Authentication

Every request to the ShopiMind API must be authenticated with an API key, passed in the spm-api-key header of each request.

Get your API key

1. Sign in to your ShopiMind dashboard at my.new.shopimind.com.
2. Open Shop settings → API access.
3. Generate a new key, then copy it immediately — it won't be shown in full again afterwards.

A key is scoped to a single shop. If you manage multiple shops on ShopiMind, each one has its own keys and permissions.

Confidentiality

An API key grants access to your ShopiMind shop data. Never expose it publicly (Git repositories, front-end code, screenshots, external sharing). If the key leaks — or you simply suspect it has — revoke it from Shop settings → API access and generate a new one.

Use the key

Pass the key in the spm-api-key header of every request.

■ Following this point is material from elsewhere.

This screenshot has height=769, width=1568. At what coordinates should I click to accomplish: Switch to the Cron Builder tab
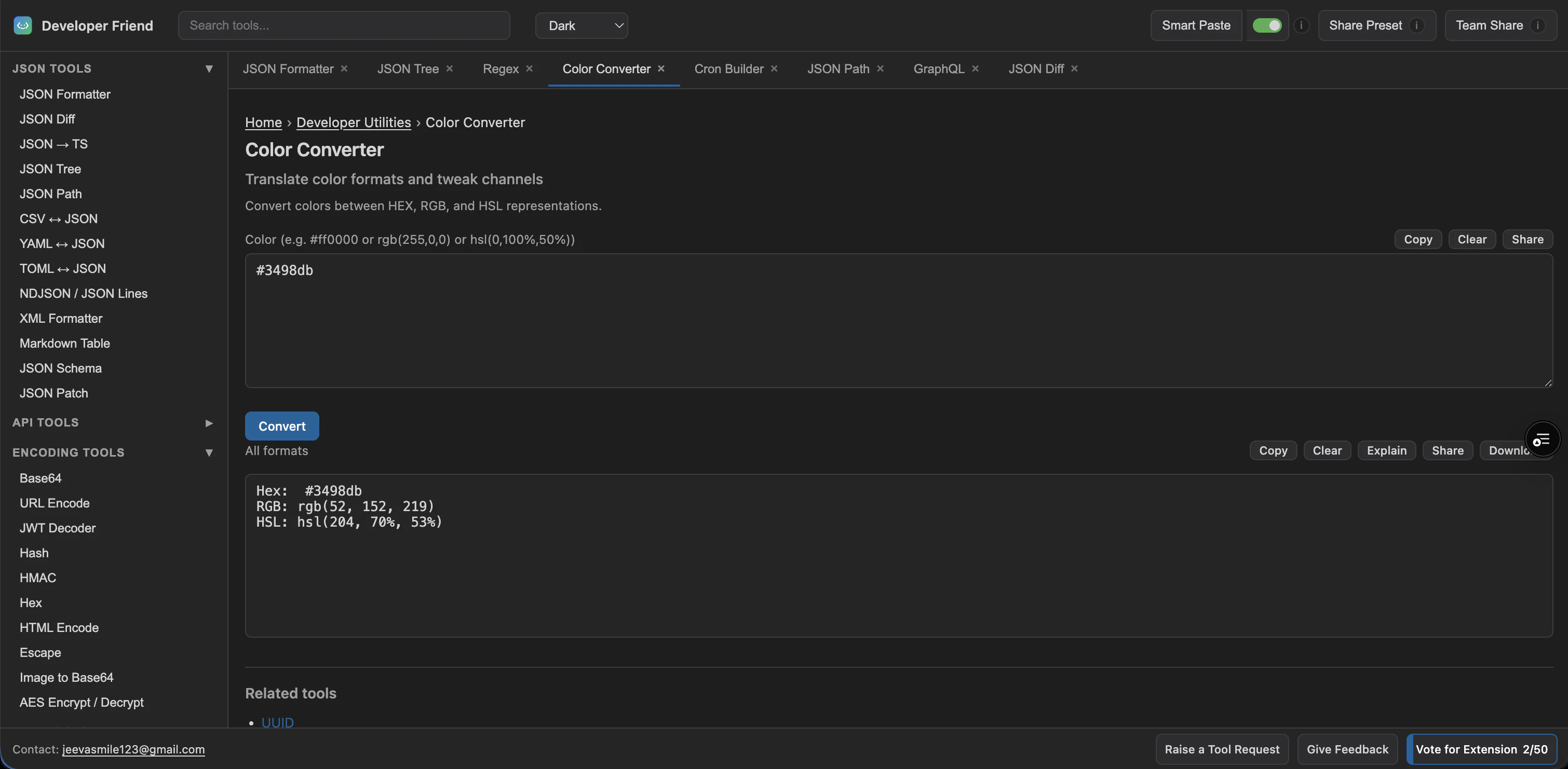(728, 68)
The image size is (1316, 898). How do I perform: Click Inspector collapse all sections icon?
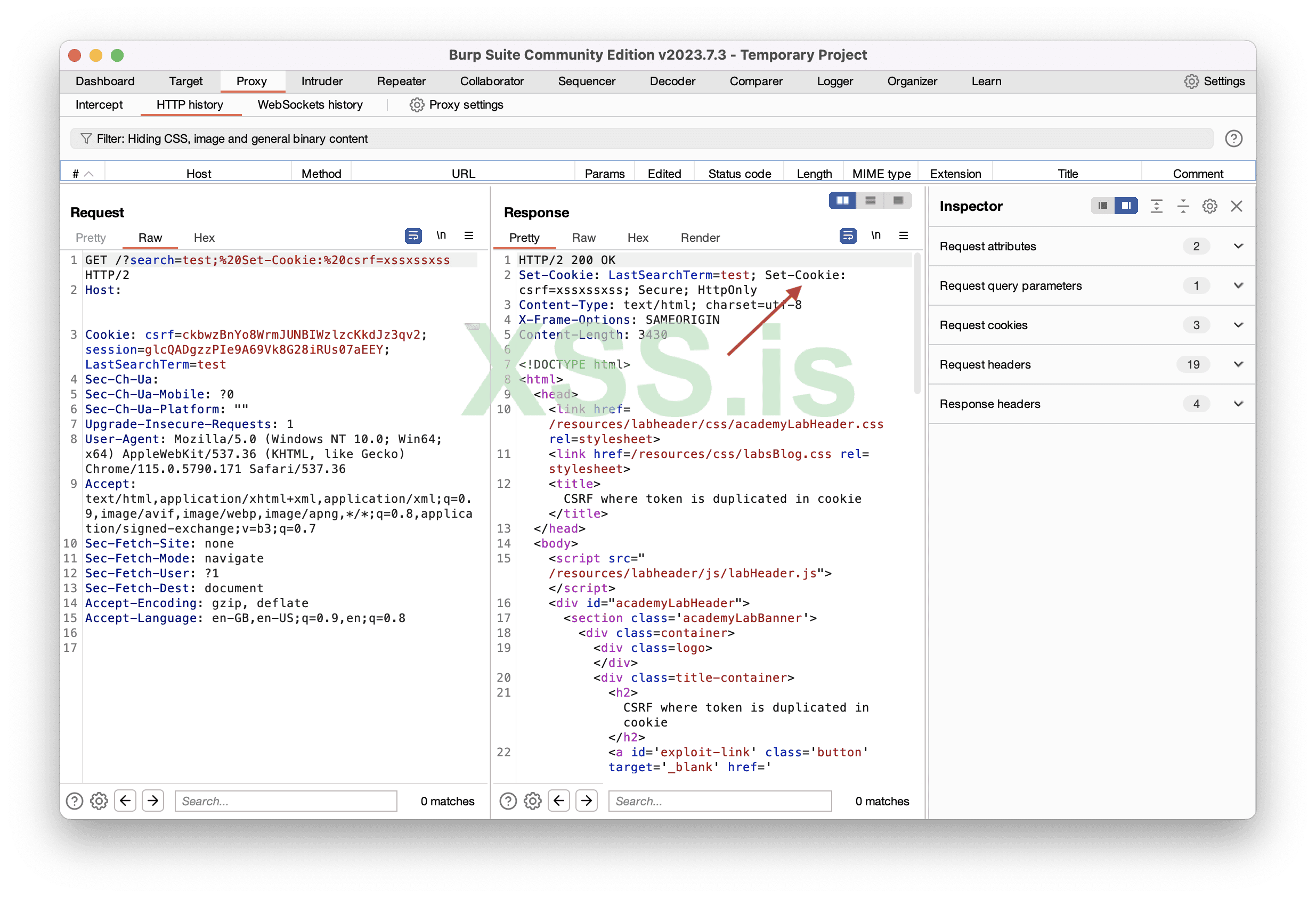point(1183,206)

curl -X GET 'https://core.shopimind.com/v1/contacts' \
  -H 'spm-api-key: YOUR_API_KEY' \
  -H 'Accept: application/json'

Recommended security practices

• Never store the key in source code or in a versioned repository. Use an environment variable, a .env file (gitignored) locally, and a secret manager in production (Vault, AWS Secrets Manager, GitHub Actions secrets, or equivalents).
• Limit the key's scope (coming soon). When possible, restrict its usage to your servers' IP addresses from the dashboard.
• Rotate the key regularly. Periodic rotation shrinks the exposure window in case of an undetected leak.
• Monitor activity (coming soon). Review usage logs from the ShopiMind dashboard; revoke without delay any compromised or unused key.